- _Activity_
An exact copy of all the entries is needed, with no images in it.

Record set: Begin

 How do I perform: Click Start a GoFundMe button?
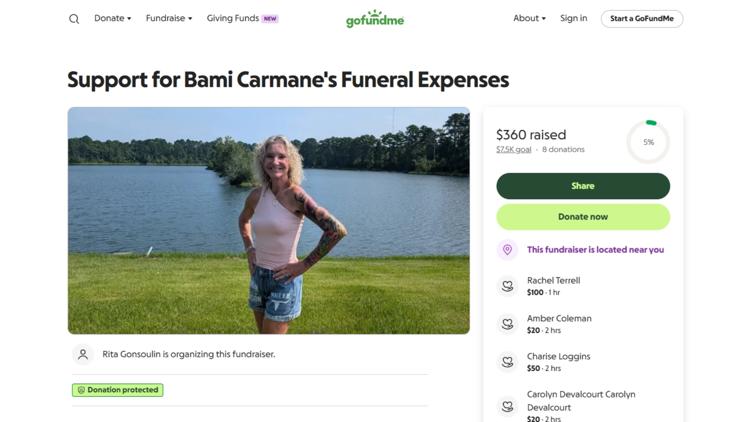pyautogui.click(x=642, y=19)
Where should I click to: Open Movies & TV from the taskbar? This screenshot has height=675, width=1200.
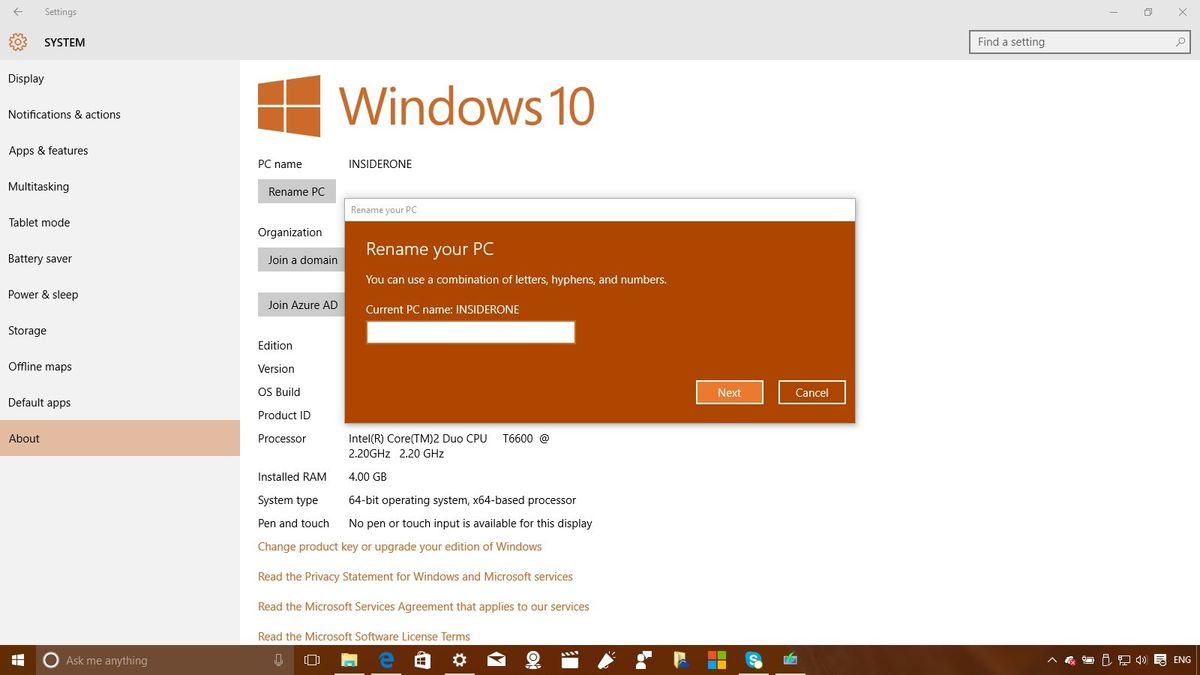(570, 660)
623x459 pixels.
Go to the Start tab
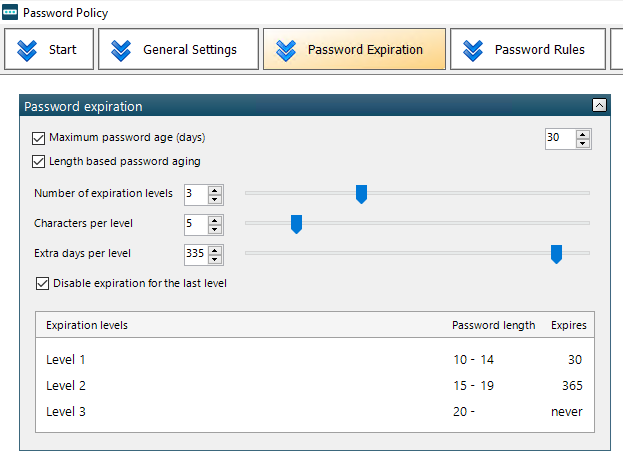click(x=49, y=49)
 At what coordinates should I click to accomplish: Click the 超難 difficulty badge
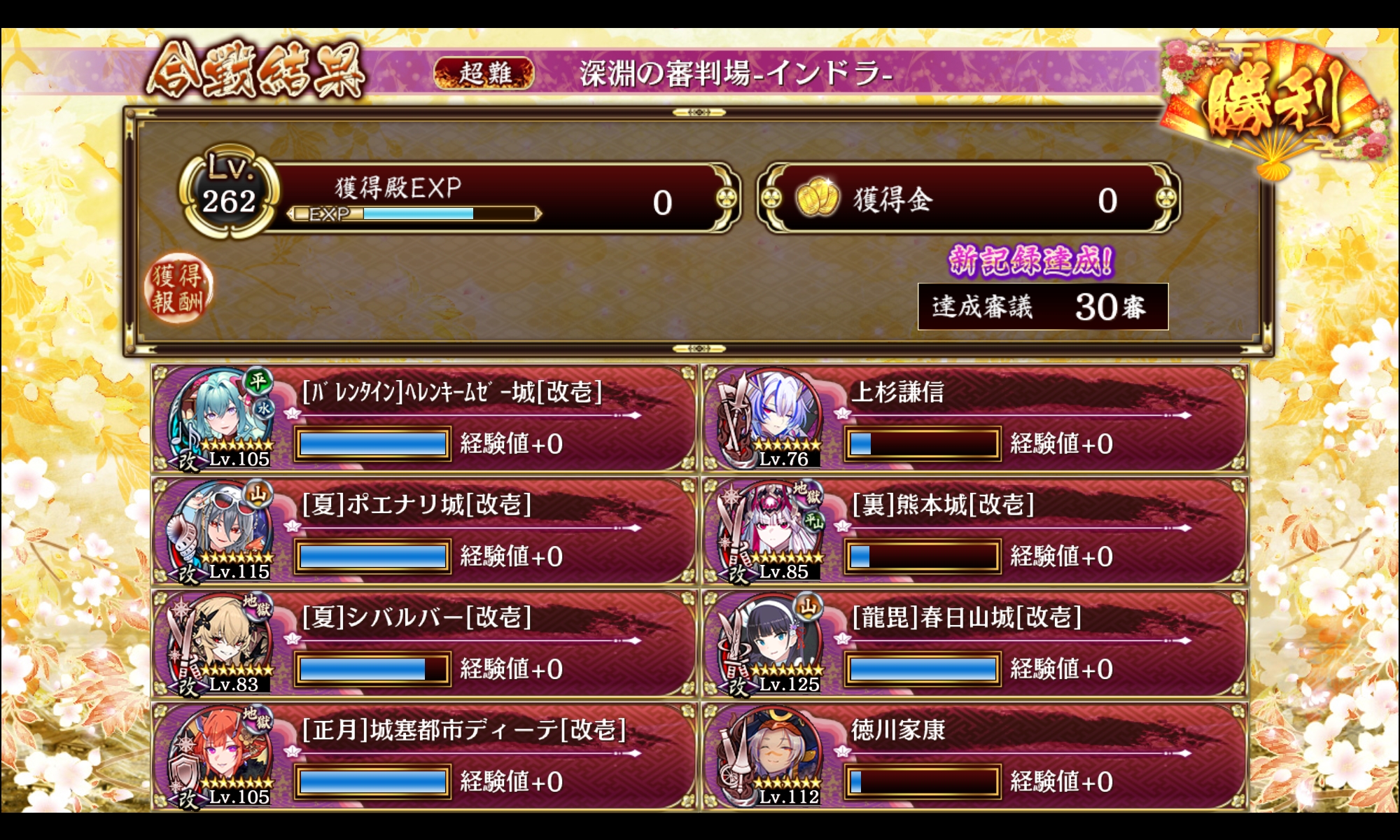[484, 73]
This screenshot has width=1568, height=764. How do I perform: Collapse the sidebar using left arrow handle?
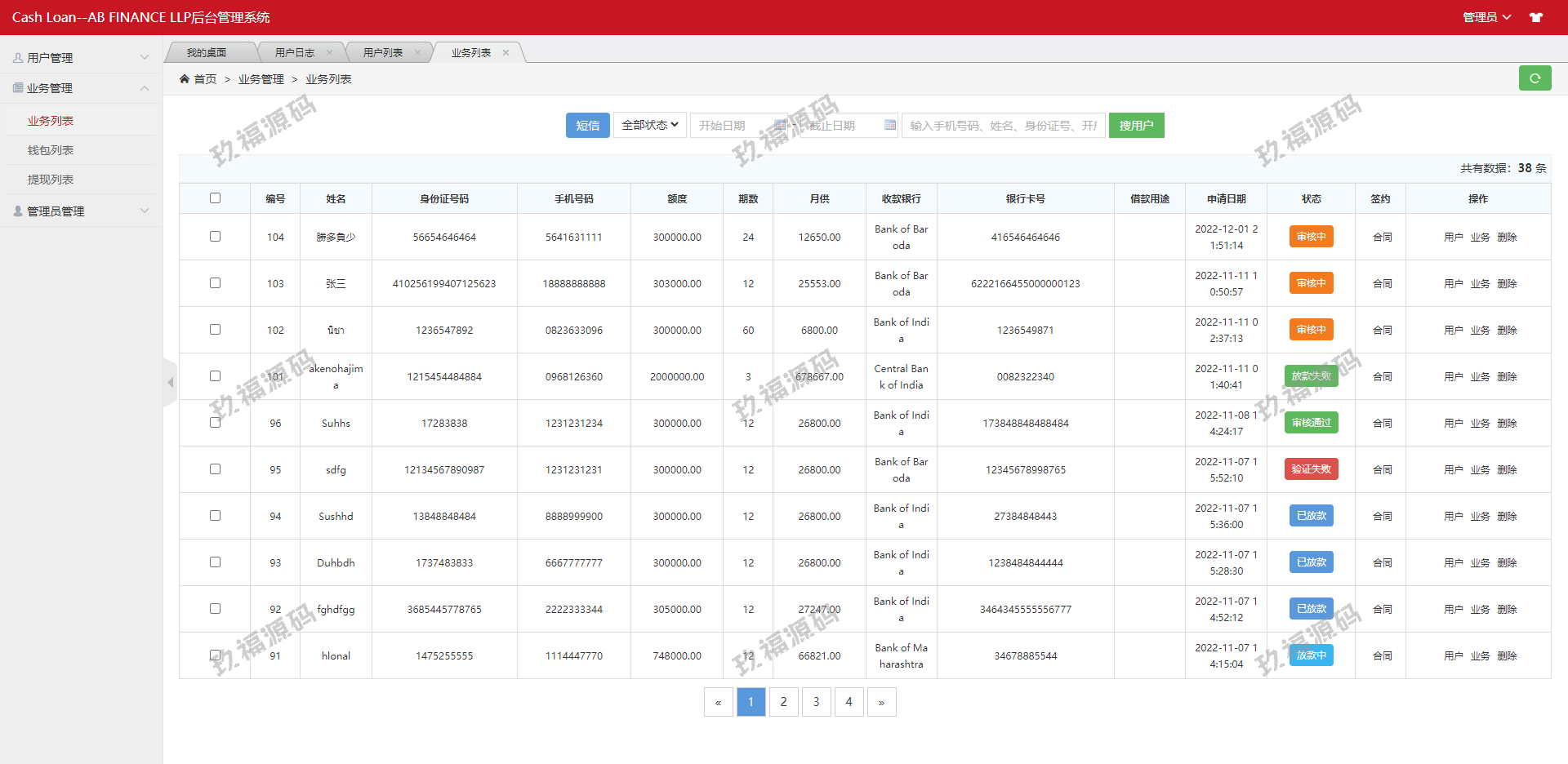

Record set: End

- _Answer to the exercise_
 How do I perform: Click Start a GoFundMe button?
pyautogui.click(x=642, y=19)
Where should I click to: Open Movies & TV from the taskbar? This screenshot has height=675, width=1200.
(570, 660)
623x459 pixels.
Go to the Start tab
click(x=49, y=49)
 At what coordinates should I click to accomplish: Click the 超難 difficulty badge
[484, 73]
This screenshot has width=1568, height=764. How do I perform: Collapse the sidebar using left arrow handle?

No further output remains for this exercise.